▸ **Given records**:
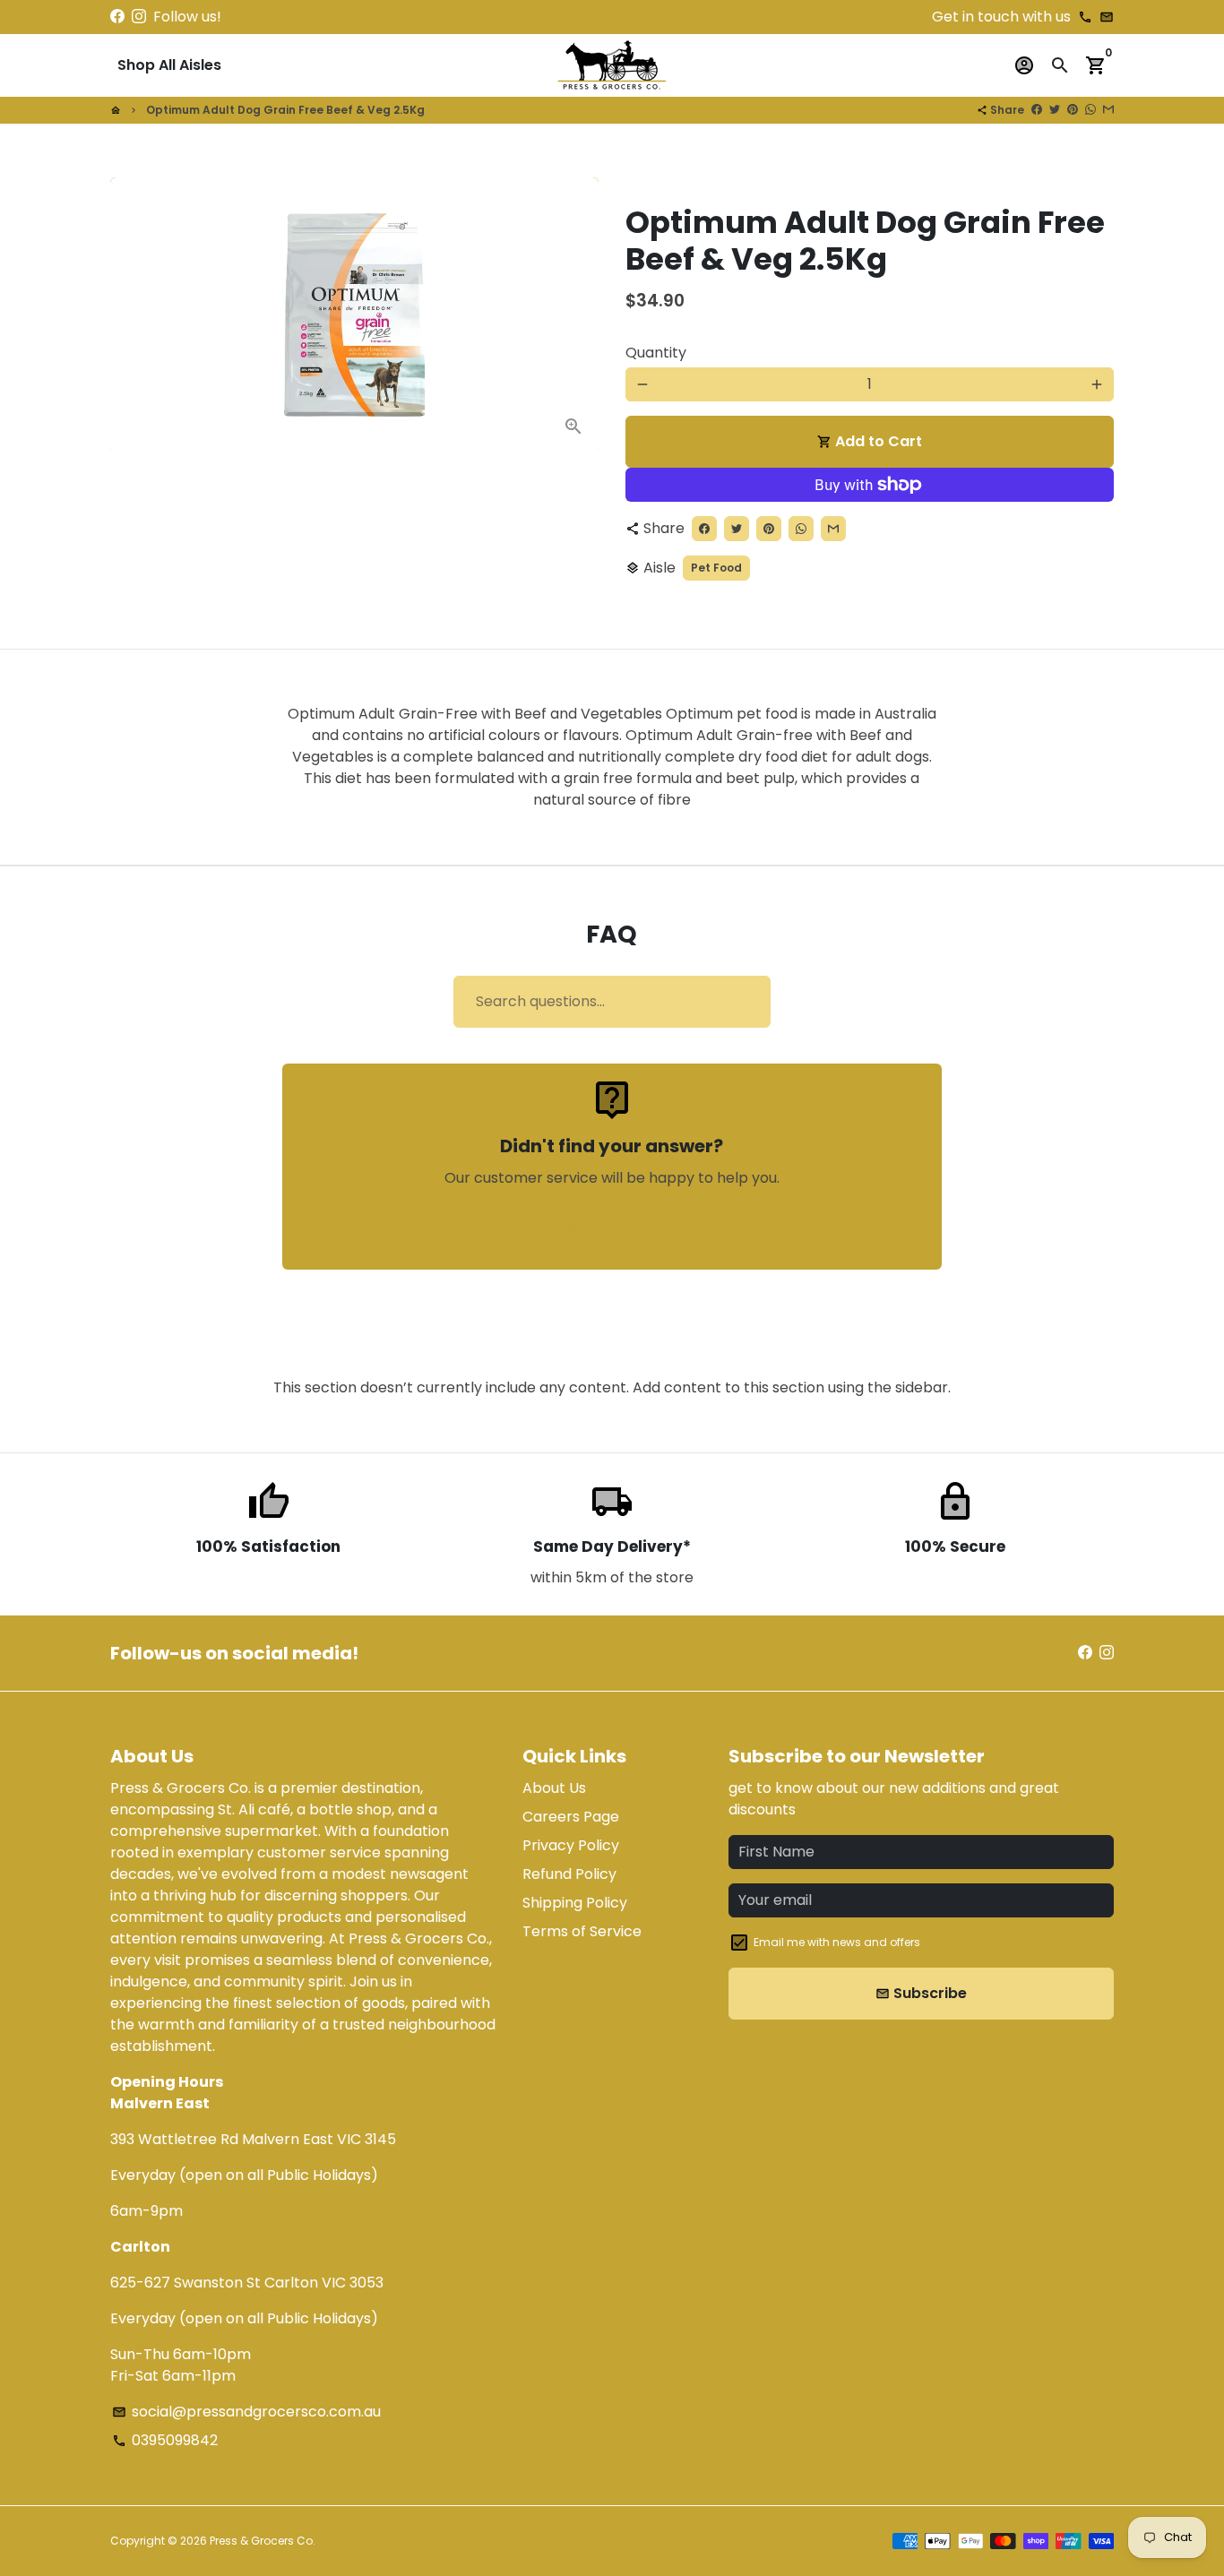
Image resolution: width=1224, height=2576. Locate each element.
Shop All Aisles (169, 65)
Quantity (655, 352)
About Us (554, 1788)
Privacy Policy (570, 1845)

▸ **Try it**:
Please retype the whole of the data precisely, omitting pictures.

▸ **Answer box**:
Image resolution: width=1224, height=2576. Locate each element.
Shop All Aisles (169, 65)
Quantity (655, 352)
About Us (554, 1788)
Privacy Policy (570, 1845)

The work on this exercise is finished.